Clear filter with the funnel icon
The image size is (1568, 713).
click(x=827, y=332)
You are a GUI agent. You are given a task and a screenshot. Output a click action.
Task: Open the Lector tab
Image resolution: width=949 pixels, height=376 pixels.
· · ·
**Brief**:
Only the lines from the one with "Task: Open the Lector tab" to the end of the listing are wanted. Print them exactly, keeping both ends.

**Result below**:
Task: Open the Lector tab
Image resolution: width=949 pixels, height=376 pixels.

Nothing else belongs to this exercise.